FB: A temporada de São Paulo foi um desafio para todos nós, Ruy Filho, diretor, e Camila Turim, assistente de đireçao e quem fez a voz em off, dois artistas com grande capacidade de criação e de entrega. Nos dispusemos a ensaiar num curto espaço de tempo, mas numa intensidade redobrada. O resultado do processo, se assim posso chamar, foi a permanência da mudança. Há um código nesta criação a três que permanece até hoje e faz da peça um organismo vivo: a possibilidade de mudar, que é também o tema da peça. São Paulo nos deu este aprendizado, pois pudemos experimentar dia a dia a peça sob o olhar do sempre interessado público paulista. Para o Rio, as expectativas são mais que positivas. Estar no Teatro Poeira, um reduto de manifestação humana, de alta competência, numa cidade onde morei por dez anos e abastecida por uma platéia calorosa e sempre aberta à compreensão do homem através da arte cênica. É uma alegria poder oferecer a peça “Casa Encaixotada” para uma cidade “escrita no mar”.

HT: Você escreve suas peças. Como é este processo de escrever as histórias que você quer contar? Primeiro vem a vontade de montar mais um espetáculo e depois a ideia ou vice-versa? 

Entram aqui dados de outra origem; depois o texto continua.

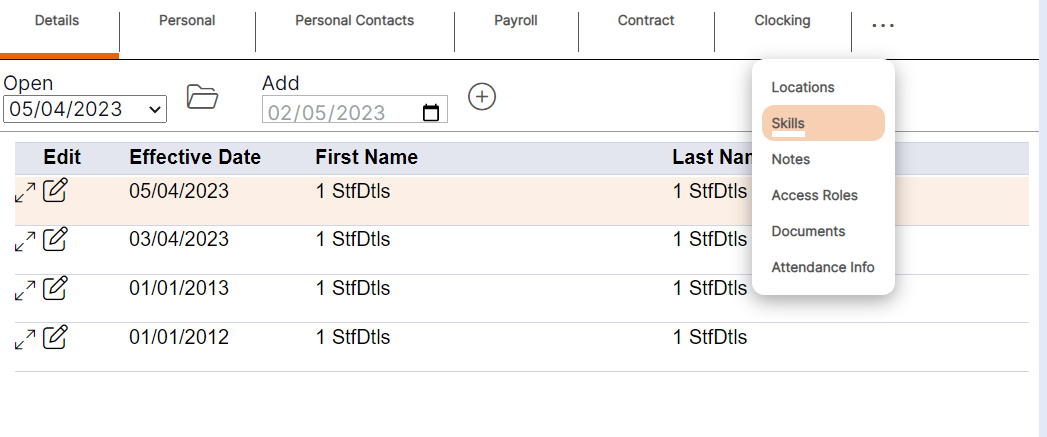Image resolution: width=1047 pixels, height=437 pixels.
Task: Open the Clocking tab
Action: [x=782, y=21]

FB: As peças são sempre um reflexo da minha análise a respeito do homem contemporâneo e sua capacidade de adaptação aos desafios da atualidade, que são muitos, o que me proporciona um intenso e diário processo de escrita, pois são os textos que me escrevem na história, e não o contrário. O ato físico de escrever é a etapa artesanal do ato em si, pois o intelecto e seu exercício de percepção do entorno, através do corpo como um todo, o organismo, pois é um corpo que pensa, sempre antecede em muito tempo o ato de se colocar diante a tela do computador.

casaencaixotada

HT: Como foi essa aproximação com a Claudia Jimenez na série? Vcs já se conheciam antes? De que forma ela te ajudou a viabilizar esta ideia?

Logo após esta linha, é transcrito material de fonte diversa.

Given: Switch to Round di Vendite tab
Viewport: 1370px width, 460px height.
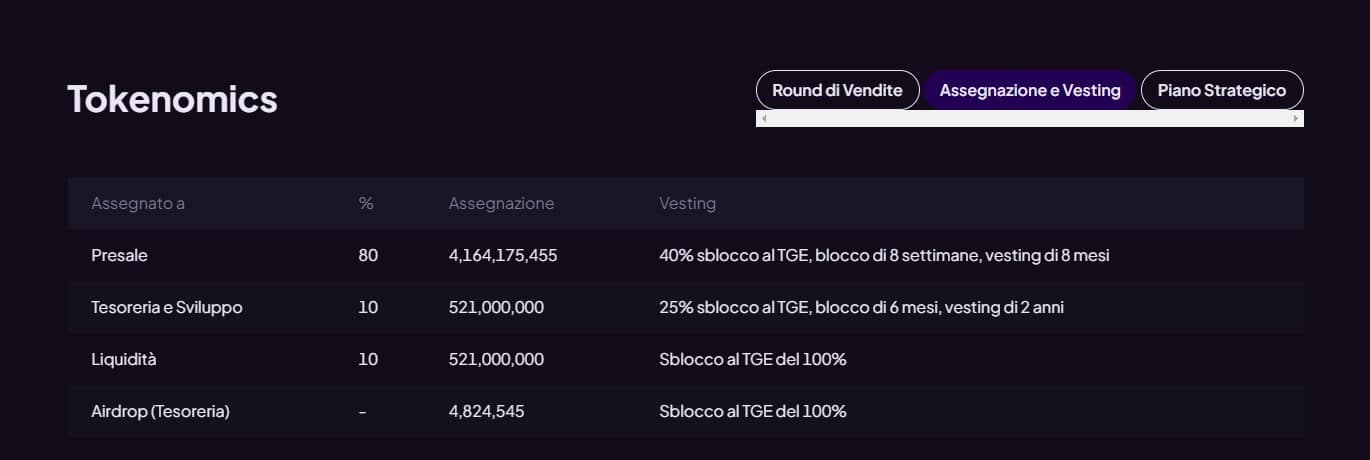Looking at the screenshot, I should pyautogui.click(x=837, y=90).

FB: Conheci Claudia Jimenez quando fui convidado pelo meu grande amigo, autor e diretor Miguel Falabella, para atuar em “Mais respeito que sou tua mãe”, no ano de 2011. Minha admiração pela genialidade de Claudia Jimenez, que quando se une a outro gênio, como Falabella, alça voos impressionantes. E foi o que aconteceu quando trabalhamos juntos. A delicadeza e profundidade com que Claudia respira numa cena, altera você de imediato, pois sua presentificação é plena. Contracenar com Claudia é jogar bola com Romario, você é catapultado a outra dimensão. E quando passamos a nos conhecer, ser amigo já não era mais uma opção, mas uma necessidade. Claudia Jimenez é uma mãe singular que encontrei nesta vida, por quem tem uma admiração e carinho imensuráveis.

HT: Qual a função social do teatro nos dias de hoje? 

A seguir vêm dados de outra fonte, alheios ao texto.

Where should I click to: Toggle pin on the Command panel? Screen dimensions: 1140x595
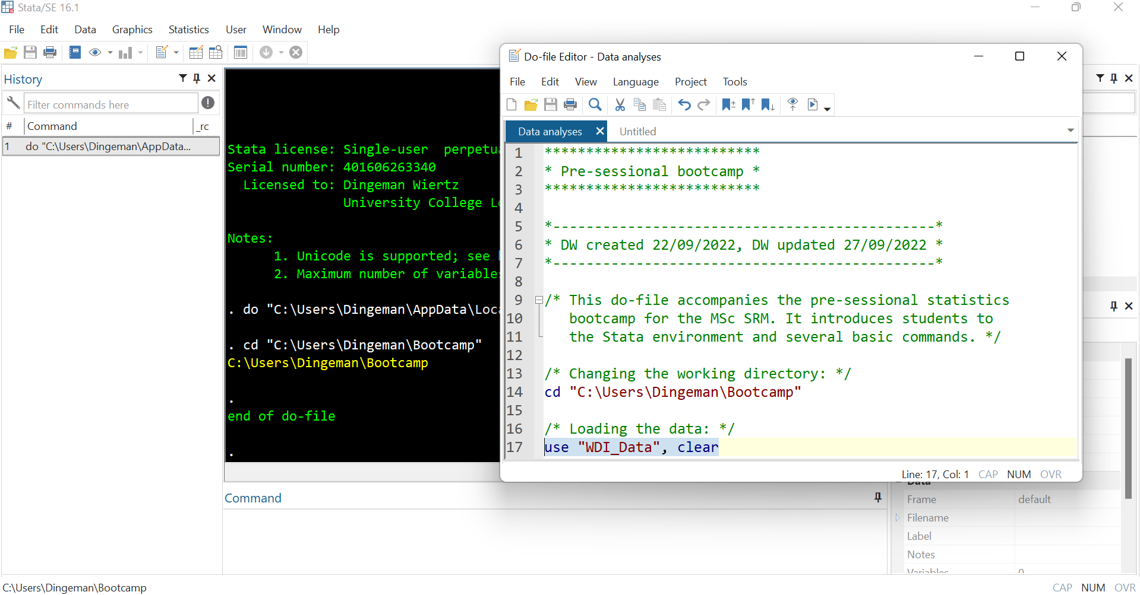(x=877, y=497)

FB: Para mim, o teatro não tem como objetivo ser social. O teatro, enquanto espaço de manifestação humana, é o lugar do extraordinário, da extravagância no sentido de que nos colocamos para além do ordinário que nos acorda todos os dias. Não é função do teatro ser social, político ou qualquer coisa do tipo. Teatro é um espaço para o pensamento humano que engloba as inúmeras facetas do homem, que pode ser social, sim, mas como consequência. Pra mim, teatro é pintura em movimento. Você fica parado diante a obra sem saber a dimensão que a obra abarca, mas é modificado inevitavelmente.